Coaxial cable uses, parts, advantages, and disadvantages

Coaxial cable

A coaxial cable also known as coax is a type of electrical wire that is used for the transmission of radio, TV, and internet signal. It is made up of a core central copper cable and insulators that protect it from electromagnetic interference (EMI) and other environmental factors.

Coax cable’s main advantages are it has high data transmission speed and is more resistant to EMI compared to twisted pair. However, they are bulky to work with and they are easy to tap hence susceptible to security breaches.

Uses of coaxial cable

Coaxial cables have been used for a long time in different application areas where data need to be communicated. The main areas where the cable is mostly used include the following.

  1. Television aerial. When connecting your TV to a satellite connection or even a normal TV signal a coaxial cable is used to link the TV and the aerial receiver. Most TVs come with a coaxial port where the cable connector will fit.
  2. Radio transmitters and receivers. This was the very first application of coaxial cable where they were used to connect the radio to the transmitter and receivers of the signal. They are mostly used for radio transmission since they have low attenuation and loss of signal.
  3. Internet connection. Coaxial can support the transmission of all formats of data from text, video audio, and other multimedia. This makes them ideal for internet connection. Coaxal also has high transfer speed. They can be used in the BUS topology networks where they act as the main BUS cable.
  4. CCTV cameras: since they support video transmission these cables are used for CCTV connection. They can cover a long distance before signals are distorted and they support HD video images.

Parts of coaxial cable and their functions

The coax cable is made up of 4 main components that are used to ensure data is transferred with minimal loss and interference. The main parts include the following

  1. Central copper core: this is a solid or stranded copper wire that is used for data transmission. This is the part that carries the data.
  2. Dielectric insulator: after the copper wire we have the dielectric material that insulates the cable from interference and keeps a constant distance between the inner and outer conductor. The material separates the inner conductor from the outer conductor. It is mostly made of polyethylene or Teflon material.
  3. Braided metal shield. It is also known as an outer conductor. It is made up of many stranded wires that are braided together to create a coating over the dielectric material. It acts as a shield against external electromagnetic interference in or out of the cable.
  4. Outer jacket cover. It is made of PVC and is used to protect the other parts of the cable from environmental factors.

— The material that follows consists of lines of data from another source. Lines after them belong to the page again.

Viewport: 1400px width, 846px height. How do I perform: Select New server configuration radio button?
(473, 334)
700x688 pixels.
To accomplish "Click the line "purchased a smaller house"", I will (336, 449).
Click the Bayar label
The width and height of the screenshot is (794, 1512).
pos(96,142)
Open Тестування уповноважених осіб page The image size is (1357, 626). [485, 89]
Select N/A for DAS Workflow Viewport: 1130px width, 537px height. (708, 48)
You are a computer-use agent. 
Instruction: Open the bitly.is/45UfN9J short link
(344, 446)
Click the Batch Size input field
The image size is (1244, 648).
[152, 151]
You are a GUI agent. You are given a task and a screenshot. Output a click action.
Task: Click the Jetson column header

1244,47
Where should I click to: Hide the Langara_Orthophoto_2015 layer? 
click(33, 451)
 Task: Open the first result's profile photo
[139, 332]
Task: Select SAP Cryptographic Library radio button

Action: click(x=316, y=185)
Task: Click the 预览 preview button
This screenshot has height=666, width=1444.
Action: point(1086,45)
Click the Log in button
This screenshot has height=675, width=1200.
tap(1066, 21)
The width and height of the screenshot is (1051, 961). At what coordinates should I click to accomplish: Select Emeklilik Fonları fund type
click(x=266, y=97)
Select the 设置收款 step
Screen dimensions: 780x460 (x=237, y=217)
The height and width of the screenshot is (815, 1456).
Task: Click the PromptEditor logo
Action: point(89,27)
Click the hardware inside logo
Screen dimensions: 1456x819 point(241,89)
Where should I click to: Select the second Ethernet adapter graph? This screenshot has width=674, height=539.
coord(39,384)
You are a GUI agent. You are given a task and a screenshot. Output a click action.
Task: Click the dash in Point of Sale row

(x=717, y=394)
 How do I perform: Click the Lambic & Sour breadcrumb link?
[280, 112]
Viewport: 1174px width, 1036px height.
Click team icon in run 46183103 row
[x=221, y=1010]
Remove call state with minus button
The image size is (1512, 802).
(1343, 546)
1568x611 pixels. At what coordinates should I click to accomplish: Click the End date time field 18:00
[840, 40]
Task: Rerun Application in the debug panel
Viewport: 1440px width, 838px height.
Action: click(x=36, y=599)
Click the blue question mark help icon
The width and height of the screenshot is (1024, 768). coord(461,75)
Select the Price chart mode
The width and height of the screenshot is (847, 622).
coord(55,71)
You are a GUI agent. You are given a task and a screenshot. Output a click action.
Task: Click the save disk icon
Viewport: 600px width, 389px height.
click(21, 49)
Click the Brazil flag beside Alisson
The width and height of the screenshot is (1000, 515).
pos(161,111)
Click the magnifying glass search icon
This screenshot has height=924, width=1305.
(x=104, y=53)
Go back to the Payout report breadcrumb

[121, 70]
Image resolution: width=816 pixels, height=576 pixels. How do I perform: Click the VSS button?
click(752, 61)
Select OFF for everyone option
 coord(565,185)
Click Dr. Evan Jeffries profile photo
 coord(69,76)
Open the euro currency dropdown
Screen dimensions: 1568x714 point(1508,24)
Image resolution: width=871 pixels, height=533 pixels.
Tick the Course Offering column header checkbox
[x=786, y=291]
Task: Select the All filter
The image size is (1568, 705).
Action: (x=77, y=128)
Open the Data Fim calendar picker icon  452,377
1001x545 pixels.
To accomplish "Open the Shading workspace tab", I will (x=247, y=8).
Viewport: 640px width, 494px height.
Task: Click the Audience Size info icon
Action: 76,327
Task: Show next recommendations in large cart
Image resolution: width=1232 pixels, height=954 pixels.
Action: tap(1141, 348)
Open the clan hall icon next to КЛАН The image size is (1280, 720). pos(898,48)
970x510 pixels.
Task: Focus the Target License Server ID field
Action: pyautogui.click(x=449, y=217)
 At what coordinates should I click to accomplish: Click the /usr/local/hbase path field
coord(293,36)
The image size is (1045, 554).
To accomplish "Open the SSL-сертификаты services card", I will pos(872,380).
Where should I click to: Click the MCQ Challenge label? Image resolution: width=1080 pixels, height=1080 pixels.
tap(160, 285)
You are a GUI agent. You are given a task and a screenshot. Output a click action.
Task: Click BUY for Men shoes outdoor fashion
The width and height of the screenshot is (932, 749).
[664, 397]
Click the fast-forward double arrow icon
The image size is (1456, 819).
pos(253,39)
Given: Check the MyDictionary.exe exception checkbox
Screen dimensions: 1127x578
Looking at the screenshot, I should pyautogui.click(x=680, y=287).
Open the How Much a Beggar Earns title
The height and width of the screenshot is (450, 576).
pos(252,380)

Advantages of coaxial cable

  1. More resistance to Electromagnetic interference (EMI). With the presence of both the dielectric and braided metal shield, the cable is more tolerant to interference compared to twisted pair cables.
  2. High data transmission speed. The cable can more data at high transfer speed for long distances without requiring a signal booster.
  3. Durable and resistant to environmental factors. The cable can withstand more harsh conditions than the twisted cable and still transmit data.
  4. The cable is simple to work with and configure.
  5. They are inexpensive when compared with fiber optic cables.
  6. Coaxial cables are versatile and can be used in a variety of applications from TVs, internet connections, and CCTV among other areas.
  7. They are more resistant to damage and harsh environment and hence preferred for outdoor connections.

Disadvantages coaxial

  1. Bulky. When compared to twisted pairs or fiber optic cable they are bulkier due to the material used. This makes it hard to work with and move around.
  2. They are relatively expensive when compared with others like twisted pairs.
  3. Coaxial cables are easy to tap on hence security concerns.
  4. They still suffer from electromagnetic interference since they still move data as electrical signals.
  5. They have high attenuation when data is moved for a long distance.
  6. When the cable is under heavy use the speed fluctuations are very high.